When all these conditions have been met, the cycle is as follows: the female mosquito bites an individual with paludism and, in order to do this, first injects its urticating saliva which is free of parasites. She absorbs the infected blood. The parasite (plasmodium in the case of paludism) passes into the saliva glands after modification. The female feeds again, before or after laying, on a healthy and susceptible individual. She injects her parasite infested saliva and contaminates the healthy individual.

Mosquitoes do not transmit AIDS.

People might think that the aids virus could be transmitted by the infected bite of a mosquito either through its saliva, by phoresy (passive transport) on the mouth parts, or by squashing a mosquito that has just fed on an aids carrier.

It has been proven that the aids virus is digested in less than 24 hours by the stomach enzymes in mosquitoes and completely destroyed.
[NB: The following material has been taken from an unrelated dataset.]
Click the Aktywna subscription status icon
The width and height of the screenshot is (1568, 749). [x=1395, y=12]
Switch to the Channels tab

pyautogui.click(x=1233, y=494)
There is, therefore, no chance of the virus passing from the stomach into the general cavity and then to the saliva glands. Phoresy is impossible because the viral load is too small. In fact, an aids carrier only has a very small amount, about 10 units, of the virus (HIV) in their blood. It has been calculated that if there were 1 000 units, the probability of injecting a single unit by phoresy would be 1:10 million. In other words, 10 million mosquitoes biting 10 million aids carriers need to bite a healthy individual at the same time, ie interrupt their feed on an aids carrier and bite the same host immediately! Outside the organism, blood, or sperm, the virus is not viable for very long. Therefore in practice, it is quite clear that contamination by phoresy is impossible. The same goes for squashing a mosquito, because its blood is not injected into the organism nor does it carry a sufficient viral load. The virus is also destroyed quickly when exposed to air. Transmission by "syringe" is also impossible because saliva canals and alimentary canals differ.